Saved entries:
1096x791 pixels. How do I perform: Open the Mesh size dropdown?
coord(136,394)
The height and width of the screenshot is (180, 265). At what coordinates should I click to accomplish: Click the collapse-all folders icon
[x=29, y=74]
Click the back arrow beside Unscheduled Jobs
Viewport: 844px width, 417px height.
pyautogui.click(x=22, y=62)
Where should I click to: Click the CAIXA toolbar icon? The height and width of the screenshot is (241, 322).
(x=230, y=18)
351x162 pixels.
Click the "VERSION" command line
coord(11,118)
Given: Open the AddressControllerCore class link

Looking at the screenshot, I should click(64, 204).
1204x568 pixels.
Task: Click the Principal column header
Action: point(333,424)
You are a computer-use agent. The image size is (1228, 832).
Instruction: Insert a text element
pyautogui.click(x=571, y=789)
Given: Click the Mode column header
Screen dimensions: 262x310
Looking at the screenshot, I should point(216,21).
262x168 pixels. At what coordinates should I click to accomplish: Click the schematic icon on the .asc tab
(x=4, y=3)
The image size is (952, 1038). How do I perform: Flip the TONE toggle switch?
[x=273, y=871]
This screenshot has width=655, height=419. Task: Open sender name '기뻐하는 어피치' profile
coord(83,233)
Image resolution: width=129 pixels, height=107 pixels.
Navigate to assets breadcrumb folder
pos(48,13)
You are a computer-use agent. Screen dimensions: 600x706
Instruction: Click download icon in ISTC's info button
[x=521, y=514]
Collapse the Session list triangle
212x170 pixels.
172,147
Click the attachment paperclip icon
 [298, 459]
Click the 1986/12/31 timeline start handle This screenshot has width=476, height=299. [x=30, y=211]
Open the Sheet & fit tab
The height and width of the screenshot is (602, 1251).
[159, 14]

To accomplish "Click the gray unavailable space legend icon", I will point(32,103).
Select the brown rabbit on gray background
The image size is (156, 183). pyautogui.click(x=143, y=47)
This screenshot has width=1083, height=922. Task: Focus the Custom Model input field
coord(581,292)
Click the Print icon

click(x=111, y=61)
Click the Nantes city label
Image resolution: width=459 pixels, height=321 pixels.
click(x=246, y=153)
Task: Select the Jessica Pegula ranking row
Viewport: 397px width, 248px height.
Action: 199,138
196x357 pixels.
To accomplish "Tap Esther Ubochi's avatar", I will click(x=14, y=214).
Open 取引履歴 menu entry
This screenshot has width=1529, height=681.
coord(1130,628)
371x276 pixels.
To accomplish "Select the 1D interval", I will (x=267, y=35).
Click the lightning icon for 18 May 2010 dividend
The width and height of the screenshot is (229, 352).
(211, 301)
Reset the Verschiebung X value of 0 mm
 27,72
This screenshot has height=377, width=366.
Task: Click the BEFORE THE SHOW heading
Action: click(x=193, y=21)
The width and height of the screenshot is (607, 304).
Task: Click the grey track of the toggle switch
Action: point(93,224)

Instructions for the task
Search the data above for the string "computer" and report each line that holds it.

Answer
You are a computer-use agent. The image size is (1228, 832).
You are a computer-use agent. Screen dimensions: 600x706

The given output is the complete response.